MESSENGER (MErcury Space Surface ENvironment, GEochemistry, and Ranging) is the first spacecraft sent to orbit and study Mercury, which orbits the Sun a mere 36 million miles away. It’s the innermost and hottest planet in our solar system. MESSENGER was launched in August 2004. Before traveling to Mercury, it made a series of flybys around the Earth (once) and Venus (twice).

MESSENGER finally arrived at Mercury on March 18, 2011 and went around three times. Using radio signals, the spacecraft studied Mercury’s gravitational field, magnetic field, topography, internal geological structure, and chemical composition. Because the results of MESSENGER’S flybys around Mercury were so valuable, its mission was extended to last for another year in November 2011.

Mercury’s topography has changed many times since Mercury was fully formed, meaning that there has been a considerable amount of geological activity. For that reason, before studying any of the planet’s internal structure and history, MESSENGER first produced an accurate map of Mercury’s gravitational field using information derived from the planet’s topography and spin state.

Thereafter, two studies were conducted simultaneously, examining Mercury’s internal structure and geography. In one study, the researchers involved with MESSENGER discovered that the planet’s core was much larger than previously thought: it takes up 85 percent of the planet’s radius. Furthermore, it is liquid instead of solid. Previously, scientists assumed that Mercury would have been cooled enough by now for the core to be solid.

Above the core lies an unusual layer that is composed of solid sulphur and iron – a layer not found in the other rocky planets in the Solar System. The outer layers of the internal structure consist of a solid silicate crust and mantle. It is thought that inside the larger liquid core lies a smaller solid core composed of sulphur and iron.

▸ **Challenge a**
Identify every line of the rows that contains the string "status", matching its case exactly, and copy each such line in full.
The text about the MESSENGER mission and the rows are unrelated material.

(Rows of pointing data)

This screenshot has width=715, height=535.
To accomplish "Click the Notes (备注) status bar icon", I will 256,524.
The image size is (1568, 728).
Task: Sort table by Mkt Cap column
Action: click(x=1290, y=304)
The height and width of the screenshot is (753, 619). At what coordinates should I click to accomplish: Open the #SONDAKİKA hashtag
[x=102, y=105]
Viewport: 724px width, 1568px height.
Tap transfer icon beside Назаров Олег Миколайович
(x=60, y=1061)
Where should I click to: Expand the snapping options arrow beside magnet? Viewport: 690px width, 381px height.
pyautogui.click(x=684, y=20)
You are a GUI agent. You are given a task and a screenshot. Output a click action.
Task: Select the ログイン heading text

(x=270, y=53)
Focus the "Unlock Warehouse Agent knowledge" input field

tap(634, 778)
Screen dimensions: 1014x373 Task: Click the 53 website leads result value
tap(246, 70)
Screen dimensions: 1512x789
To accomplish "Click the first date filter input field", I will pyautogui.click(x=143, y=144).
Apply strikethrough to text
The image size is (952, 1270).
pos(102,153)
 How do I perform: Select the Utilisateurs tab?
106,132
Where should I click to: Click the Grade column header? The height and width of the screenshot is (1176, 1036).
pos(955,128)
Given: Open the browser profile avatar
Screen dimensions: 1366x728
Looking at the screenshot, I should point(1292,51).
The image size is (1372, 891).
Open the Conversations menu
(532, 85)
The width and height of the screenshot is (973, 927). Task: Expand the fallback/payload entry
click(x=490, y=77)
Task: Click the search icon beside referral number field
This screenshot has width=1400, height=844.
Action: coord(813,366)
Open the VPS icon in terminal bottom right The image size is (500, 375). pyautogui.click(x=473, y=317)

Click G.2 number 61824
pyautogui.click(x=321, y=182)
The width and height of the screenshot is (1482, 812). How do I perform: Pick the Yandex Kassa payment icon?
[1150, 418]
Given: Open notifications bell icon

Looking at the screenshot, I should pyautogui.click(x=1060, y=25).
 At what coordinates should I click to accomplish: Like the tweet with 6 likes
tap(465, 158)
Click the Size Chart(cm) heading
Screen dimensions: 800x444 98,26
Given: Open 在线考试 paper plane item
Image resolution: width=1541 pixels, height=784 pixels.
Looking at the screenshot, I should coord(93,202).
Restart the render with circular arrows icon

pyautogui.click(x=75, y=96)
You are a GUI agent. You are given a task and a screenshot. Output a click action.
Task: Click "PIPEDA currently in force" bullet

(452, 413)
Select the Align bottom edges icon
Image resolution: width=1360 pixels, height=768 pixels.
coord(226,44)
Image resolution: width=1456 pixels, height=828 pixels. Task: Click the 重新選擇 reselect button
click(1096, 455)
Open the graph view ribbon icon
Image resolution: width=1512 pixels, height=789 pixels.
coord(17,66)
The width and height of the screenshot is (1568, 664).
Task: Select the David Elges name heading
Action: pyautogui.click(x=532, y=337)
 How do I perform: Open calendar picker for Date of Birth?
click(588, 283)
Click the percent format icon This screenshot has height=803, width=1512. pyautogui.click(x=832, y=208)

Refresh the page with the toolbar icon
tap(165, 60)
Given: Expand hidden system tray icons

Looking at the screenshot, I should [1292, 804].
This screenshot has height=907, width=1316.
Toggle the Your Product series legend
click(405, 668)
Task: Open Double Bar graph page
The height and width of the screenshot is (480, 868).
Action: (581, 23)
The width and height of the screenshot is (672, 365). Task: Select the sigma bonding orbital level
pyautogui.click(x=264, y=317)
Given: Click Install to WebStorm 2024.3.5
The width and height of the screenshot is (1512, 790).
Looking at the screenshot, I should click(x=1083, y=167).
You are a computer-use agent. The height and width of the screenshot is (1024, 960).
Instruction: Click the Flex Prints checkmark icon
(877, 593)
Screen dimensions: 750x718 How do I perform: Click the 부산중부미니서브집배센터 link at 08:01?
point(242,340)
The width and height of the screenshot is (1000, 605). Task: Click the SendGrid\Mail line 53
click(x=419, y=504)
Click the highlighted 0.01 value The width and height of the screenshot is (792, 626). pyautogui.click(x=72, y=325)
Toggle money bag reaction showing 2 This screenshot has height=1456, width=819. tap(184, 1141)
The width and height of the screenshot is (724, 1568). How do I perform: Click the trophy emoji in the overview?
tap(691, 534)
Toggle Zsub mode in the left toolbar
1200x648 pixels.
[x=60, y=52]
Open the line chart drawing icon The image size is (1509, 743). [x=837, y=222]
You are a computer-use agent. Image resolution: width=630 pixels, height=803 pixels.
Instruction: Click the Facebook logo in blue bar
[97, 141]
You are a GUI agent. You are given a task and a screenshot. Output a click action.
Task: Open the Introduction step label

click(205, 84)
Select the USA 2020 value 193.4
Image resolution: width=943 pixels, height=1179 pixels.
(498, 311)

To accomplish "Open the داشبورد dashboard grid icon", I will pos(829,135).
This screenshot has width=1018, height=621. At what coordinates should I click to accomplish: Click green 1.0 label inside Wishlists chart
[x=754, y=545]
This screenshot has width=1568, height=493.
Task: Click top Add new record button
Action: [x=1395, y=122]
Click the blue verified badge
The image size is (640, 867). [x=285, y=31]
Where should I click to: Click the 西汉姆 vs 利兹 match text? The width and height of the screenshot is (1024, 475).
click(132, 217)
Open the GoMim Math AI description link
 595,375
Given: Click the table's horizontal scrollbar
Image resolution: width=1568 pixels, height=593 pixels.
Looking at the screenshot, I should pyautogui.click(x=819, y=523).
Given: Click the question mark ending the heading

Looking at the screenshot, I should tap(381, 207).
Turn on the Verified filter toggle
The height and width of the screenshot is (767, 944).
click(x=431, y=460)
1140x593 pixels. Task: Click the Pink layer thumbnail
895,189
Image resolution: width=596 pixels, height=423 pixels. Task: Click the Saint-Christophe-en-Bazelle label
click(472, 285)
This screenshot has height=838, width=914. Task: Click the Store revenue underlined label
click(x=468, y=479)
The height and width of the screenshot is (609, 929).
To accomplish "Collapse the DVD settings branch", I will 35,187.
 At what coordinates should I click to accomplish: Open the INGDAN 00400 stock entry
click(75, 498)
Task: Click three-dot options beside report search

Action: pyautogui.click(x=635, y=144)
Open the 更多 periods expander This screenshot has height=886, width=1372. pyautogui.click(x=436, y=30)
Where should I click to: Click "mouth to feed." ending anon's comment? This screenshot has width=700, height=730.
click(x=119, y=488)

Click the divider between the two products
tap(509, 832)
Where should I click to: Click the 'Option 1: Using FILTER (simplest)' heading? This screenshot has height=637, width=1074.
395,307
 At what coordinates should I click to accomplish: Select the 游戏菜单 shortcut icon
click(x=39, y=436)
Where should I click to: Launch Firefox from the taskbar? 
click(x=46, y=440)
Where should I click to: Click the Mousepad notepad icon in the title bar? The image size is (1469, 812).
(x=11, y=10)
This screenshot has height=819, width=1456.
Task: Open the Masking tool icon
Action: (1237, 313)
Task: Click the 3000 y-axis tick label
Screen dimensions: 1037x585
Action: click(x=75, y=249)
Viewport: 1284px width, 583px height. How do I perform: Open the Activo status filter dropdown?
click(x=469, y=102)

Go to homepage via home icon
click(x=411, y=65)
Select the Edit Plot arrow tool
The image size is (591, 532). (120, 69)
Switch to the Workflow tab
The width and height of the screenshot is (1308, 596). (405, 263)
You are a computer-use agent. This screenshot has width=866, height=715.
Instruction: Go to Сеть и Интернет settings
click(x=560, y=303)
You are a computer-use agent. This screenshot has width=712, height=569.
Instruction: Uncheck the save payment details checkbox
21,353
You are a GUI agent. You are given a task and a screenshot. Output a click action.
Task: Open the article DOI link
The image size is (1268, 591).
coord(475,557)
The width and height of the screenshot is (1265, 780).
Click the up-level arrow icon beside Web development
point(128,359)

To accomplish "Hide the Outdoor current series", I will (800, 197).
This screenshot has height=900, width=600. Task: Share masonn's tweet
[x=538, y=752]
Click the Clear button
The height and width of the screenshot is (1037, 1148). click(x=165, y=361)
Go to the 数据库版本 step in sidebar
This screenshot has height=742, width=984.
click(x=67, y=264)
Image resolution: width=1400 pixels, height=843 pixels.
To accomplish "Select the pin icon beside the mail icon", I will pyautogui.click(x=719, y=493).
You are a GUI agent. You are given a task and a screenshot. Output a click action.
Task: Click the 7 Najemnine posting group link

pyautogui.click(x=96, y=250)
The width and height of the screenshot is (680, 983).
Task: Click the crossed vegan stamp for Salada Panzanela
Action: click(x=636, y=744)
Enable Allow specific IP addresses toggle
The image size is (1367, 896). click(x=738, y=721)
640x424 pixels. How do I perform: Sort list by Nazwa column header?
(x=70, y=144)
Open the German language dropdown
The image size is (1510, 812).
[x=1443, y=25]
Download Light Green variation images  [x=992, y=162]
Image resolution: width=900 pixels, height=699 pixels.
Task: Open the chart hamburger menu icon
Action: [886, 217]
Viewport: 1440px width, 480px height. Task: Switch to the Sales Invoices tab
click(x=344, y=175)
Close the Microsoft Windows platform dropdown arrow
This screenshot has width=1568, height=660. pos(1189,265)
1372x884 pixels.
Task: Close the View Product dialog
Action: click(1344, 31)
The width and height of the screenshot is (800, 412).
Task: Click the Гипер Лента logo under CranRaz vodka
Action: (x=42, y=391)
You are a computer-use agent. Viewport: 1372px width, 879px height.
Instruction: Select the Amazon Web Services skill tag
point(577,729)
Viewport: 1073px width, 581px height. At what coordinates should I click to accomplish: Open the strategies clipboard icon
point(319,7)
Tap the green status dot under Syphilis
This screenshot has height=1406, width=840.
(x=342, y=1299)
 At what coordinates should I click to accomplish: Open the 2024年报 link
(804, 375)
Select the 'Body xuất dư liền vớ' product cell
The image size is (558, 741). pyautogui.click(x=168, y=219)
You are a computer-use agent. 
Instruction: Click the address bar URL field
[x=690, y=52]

▸ **Challenge b**
According to the text about the MESSENGER mission, what share of Mercury's radius does the planet's core take up?

▸ **Correct response a**
To accomplish "Click the Notes (备注) status bar icon", I will 256,524.
Viewport: 1284px width, 583px height. How do I perform: Open the Activo status filter dropdown?
Tap the green status dot under Syphilis

▸ **Correct response b**
85 percent.